§ **DIRECTIVES**
A: According to the sermon on why God created marriage, what is the first reason for marriage?
B: Continue the sermon on why God created marriage, picking up after its final sentence.

§ **GIVEN PASSAGE**
That means all forms of man-hating and all forms of woman-hating
are automatically evil and rejected by God. automatically, because
it denies the image of God in that person. It degrades it.
It dehumanizes it. So the point here is neither
man or woman is more like God than the other. We're both like
God. We both represent God in the sense that in many ways,
we are like God. Now, we are not deity, right?
If anybody tells you that, they're satanic. Run away from them.
We are not all knowing, right? That's like God, but we know
things. We're not all powerful, but we can do things. God thinks
and feels and he acts and he makes decisions, and so we can
think and feel and act and make decisions. In many ways, we are
like God. Now look at verse 28. Verse 28,
we see the first reason for marriage. I'm gonna give you the five reasons
that marriage exists, that God created marriage. So God creates,
The universe, he creates humanity, and then third, he creates marriage
before the fall in chapter three. The first reason that God creates
marriage, the word says there in verse 28, be fruitful and
multiply. The first reason is reproduction. Marriage was created for children
to fill the earth with more and more images, more and more worshipers
of God running around the universe, running around the planet, worshiping
God, giving honor to him. Now turn to chapter two. In chapter
two, the scene shifts from the big picture to a focus picture
on God's creation first of human beings and then God's creation
of marriage. Look at chapter two, verse 18. Then the Lord said, it is not
good that man should be alone. The second reason we see that
God created marriage was for friendship. for companionship,
to fix isolation and loneliness. And if you think about it, well,
he's, well, God's there. So what, he's not lonely. He's
got a bunch of animals running around, right? He's got, he's
got dogs, and I mean, cats aren't there yet, but there's dogs,
and there's like, oh, right, like. Dog, like, he have, he
has companion there, and he's got God, and God goes, no, there
is no one like him. There's no one like him. And
so marriage is created for friendship. Third, we see marriage created
for completion. Look at verse 18. It's not good
that man should be alone. I will make him a helper fit
for him. Adam was incomplete without Eve.
That word fit means she was equal to him, but she's equal and a
perfect fit. This helper is created to complete
him, to help him, like two pieces of a puzzle coming together,
perfect completion, complementary. So you see there in verse 18,
our primary ministry, the focus of her attention and activity
was helping him fulfill God's will for his life. He couldn't
do it without her. He needed somebody to help him.
She's a helper, but she's a helper who is equal to him, though different
from him, different in ways that complement him. that fit him,
that complete him. Fourth, we see marriage was created
for joy. Marriage was created for joy.

§ **RECORDS SHOWN**
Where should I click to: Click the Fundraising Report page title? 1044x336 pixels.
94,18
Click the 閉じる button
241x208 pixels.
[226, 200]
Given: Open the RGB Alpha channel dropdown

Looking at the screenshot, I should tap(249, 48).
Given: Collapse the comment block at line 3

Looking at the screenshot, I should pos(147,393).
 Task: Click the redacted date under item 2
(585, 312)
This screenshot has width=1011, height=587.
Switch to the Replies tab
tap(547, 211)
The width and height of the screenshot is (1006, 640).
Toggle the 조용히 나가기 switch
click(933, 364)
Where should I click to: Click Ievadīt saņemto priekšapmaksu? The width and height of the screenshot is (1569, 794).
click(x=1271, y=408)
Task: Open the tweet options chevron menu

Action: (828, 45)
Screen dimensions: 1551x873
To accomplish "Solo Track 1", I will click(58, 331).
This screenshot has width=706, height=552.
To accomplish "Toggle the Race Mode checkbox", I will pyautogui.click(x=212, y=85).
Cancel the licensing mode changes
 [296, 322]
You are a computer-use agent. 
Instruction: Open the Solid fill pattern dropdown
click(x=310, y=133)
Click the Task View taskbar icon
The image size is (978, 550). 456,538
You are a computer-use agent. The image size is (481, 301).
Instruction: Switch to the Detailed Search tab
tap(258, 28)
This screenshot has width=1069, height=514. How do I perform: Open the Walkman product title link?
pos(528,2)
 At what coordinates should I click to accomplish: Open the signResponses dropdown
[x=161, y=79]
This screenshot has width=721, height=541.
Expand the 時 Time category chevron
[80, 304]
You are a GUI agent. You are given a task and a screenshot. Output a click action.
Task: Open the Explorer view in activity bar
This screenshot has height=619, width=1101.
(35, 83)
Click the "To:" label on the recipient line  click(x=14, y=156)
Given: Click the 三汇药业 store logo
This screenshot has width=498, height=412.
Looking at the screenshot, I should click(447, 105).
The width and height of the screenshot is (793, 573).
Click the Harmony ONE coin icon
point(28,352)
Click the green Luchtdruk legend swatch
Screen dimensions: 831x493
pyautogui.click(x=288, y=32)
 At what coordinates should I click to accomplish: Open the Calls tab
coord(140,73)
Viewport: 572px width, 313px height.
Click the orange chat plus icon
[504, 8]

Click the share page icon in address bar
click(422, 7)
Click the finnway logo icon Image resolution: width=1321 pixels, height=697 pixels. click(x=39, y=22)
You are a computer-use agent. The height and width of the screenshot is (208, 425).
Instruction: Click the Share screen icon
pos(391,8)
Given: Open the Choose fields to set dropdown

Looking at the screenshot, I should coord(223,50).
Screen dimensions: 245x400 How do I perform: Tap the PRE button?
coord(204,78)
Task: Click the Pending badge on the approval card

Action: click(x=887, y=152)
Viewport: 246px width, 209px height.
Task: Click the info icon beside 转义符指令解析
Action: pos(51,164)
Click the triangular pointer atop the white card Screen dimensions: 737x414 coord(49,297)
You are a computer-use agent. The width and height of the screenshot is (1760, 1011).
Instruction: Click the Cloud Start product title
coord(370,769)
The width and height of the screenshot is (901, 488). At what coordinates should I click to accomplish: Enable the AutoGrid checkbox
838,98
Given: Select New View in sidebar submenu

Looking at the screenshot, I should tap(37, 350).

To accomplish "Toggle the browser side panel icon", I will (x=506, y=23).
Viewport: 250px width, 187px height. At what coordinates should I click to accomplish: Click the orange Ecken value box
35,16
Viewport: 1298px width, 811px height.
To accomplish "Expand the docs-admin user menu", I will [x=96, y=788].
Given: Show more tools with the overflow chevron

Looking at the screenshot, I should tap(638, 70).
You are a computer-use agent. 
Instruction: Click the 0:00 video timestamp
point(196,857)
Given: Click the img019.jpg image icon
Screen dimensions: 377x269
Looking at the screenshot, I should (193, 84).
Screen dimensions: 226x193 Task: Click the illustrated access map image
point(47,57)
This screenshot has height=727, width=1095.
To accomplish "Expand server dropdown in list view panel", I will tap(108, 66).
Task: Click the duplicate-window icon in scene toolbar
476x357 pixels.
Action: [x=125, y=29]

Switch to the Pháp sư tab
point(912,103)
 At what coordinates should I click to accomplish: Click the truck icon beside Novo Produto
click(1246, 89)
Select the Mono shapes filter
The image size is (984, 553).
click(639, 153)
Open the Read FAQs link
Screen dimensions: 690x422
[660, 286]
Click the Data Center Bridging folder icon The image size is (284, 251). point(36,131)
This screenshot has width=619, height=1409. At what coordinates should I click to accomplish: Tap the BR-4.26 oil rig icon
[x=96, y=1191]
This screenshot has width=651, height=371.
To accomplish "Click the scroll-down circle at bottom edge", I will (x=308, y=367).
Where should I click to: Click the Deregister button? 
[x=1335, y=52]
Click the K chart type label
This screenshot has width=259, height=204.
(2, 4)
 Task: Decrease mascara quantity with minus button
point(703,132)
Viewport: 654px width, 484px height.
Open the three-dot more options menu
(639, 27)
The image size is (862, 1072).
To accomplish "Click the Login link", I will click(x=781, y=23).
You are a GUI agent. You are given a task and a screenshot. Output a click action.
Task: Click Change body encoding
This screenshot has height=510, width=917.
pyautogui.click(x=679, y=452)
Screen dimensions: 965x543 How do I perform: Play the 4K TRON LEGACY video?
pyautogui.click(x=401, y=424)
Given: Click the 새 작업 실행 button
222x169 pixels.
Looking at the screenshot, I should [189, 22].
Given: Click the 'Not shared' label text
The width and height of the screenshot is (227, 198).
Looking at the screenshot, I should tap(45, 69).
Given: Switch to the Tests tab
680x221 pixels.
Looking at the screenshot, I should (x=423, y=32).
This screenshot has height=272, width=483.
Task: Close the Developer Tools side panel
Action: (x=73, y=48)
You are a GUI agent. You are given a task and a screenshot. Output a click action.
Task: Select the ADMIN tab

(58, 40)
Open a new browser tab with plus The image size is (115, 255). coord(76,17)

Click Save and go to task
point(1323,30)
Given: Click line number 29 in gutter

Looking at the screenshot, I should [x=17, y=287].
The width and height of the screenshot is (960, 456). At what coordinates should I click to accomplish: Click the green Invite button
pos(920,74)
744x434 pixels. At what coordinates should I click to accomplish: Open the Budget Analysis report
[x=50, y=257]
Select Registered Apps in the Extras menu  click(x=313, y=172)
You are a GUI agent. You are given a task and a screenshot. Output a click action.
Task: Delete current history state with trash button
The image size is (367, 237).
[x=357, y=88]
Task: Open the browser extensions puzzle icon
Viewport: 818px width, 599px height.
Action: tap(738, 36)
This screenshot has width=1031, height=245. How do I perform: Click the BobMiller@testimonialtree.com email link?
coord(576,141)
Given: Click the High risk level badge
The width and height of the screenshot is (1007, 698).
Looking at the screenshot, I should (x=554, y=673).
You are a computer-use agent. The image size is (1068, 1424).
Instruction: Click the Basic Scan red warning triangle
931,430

§ **ANSWERS TO THE EXERCISE**
A: Reproduction: to be fruitful and multiply (verse 28).

B:
Look at verse 23. In your Bible, I'm sure that
verse 23 is kind of separated from the rest. It's in a poetic
organization because this is a poem. Now this is the first
recorded words of a human being in the Bible. And do you know
what it is? It's a love song. It's a poem. God brings the woman to Adam,
and Adam is amazed, he is stoked, he can't believe it, and so he
just bursts out in song. This is bone of my bone and flesh
of my flesh, and we're like, that's one crazy love song. Right,
but she'll be called woman because she was taken out of man. What
is he saying with that? She's my equal, she perfectly
fits me, she was made for me. And Adam is singing about this
gift. He's just amazed at her. And
fifth, we see that marriage was created for intimacy, for intimacy. Verse 24, they hold fast to each
other. Verse 24, they become one flesh. Verse 25, it says that they were
naked and not ashamed, that there was a closeness and an intimacy
and a vulnerability and a freedom in being fully known. So marriage was created for reproduction,
friendship, completion, joy, and intimacy. But I also want
you to see what the text is strongly implying, which is that marriage
roles were also created before sin entered the world, not as
a result of sin entering the world. And I want you to see
this. Look back at chapter 1, verse 21. How does the text imply,
or as we're going to see even outright state, that marriage
roles are part of God's good creation? Well, first in chapter
one, verse 27, you see the whole race is called man. The race
is called man or mankind, which you've noticed is not acceptable
in our day anymore, right? Second reason we see that marriage
rolls before sin is Adam was created first. Adam's created
first. Now we go like, what's the big
deal about that? Like, who cares who was created first? Paul in
1st Timothy 2.12 and 1st Corinthians 11.8 shows that being created
first established his role as a leader. Third, Adam named Eve. That's the third reason we see
that marriage roles were introduced before sin. And again, you might
be like, what's the big deal about that? Well, look at chapter
2, verse 23. It says, she shall be called
woman. There's only one other being
in the first two chapters that uses that word, where what he
does is described as called. And the only other being is God.
And notice in chapter one, verse five, it says, God called the
light day. And he called the darkness night.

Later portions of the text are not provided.